Commissioner Angelique Bernard began the fall sitting with a throne speech on Thursday afternoon. The speech reflected on previous work done by the Yukon Liberal Government and addressed key priorities going forward for the second half of their mandate.
One of those priorities surrounded the environment, as Bernard told the house the government is working on regional waste management systems and recycling. She announced a significant step would be taken to reduce waste.
"Based on the input from Yukoners, your government is also taking a necessary step to reduce and curb pollution," Bernard said. "It will be implementing a ban on single-use bags.
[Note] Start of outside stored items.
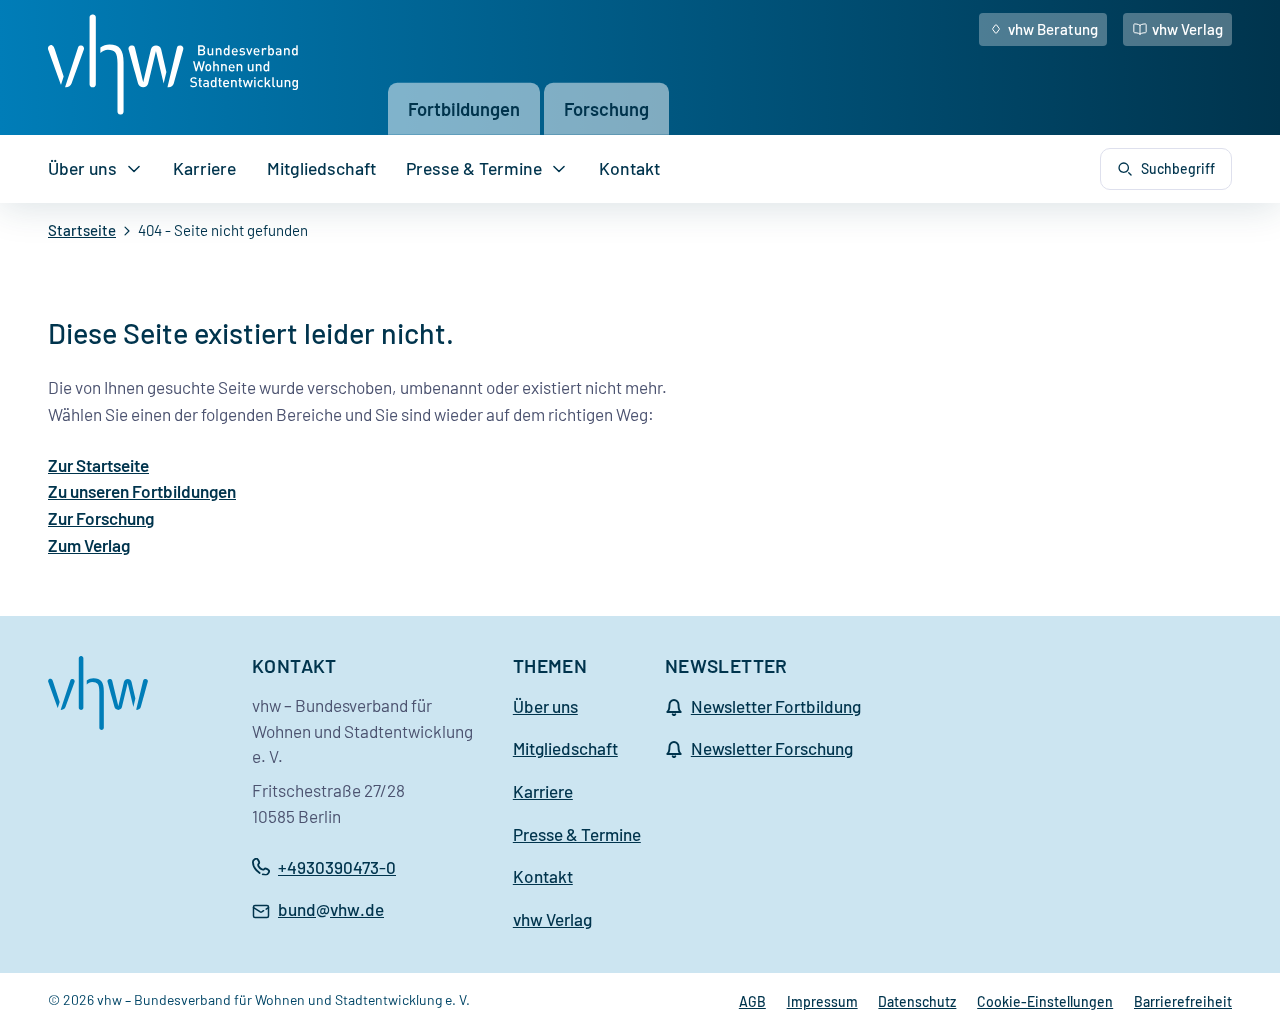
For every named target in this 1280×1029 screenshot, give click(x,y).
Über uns (82, 168)
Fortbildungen (464, 108)
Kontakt (629, 168)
These steps are part of our collective work to protect this beautiful place that we all call home."
Staying with the environment, she said the government would work to reduce greenhouse gas emissions in recognition of the ongoing climate emergency, and an energy retrofit loan program to encourage Yukoners to retrofit their homes would be forthcoming next year.
Bernard also announced a ban would be forthcoming on conversion therapy.
"Since coming into office in late 2016, this government has made several changes to legislation, policies, and practices to support a diverse, inclusive society that promotes LGBTQ2S+ rights, equality, and freedom from discrimination." she said.
Other initiatives included changes to the Small Business Tax Credit, and an economic innovation plan.
The speech also outlined several bills to be introduced, including an amendment to the Corrections Act to reform the use of segregation at the Whitehorse Correctional Centre. Legislation to create and govern Yukon University, as well as a supplementary budget were previously announced as forthcoming this fall.
Bernard also announced the Administration Building would be renamed the Jim Smith Building after the former Commissioner and member of the Territorial Council. Yukon's longest-serving Commissioner died at the age of 97 in 2017.
The house will resume the fall sitting on Monday.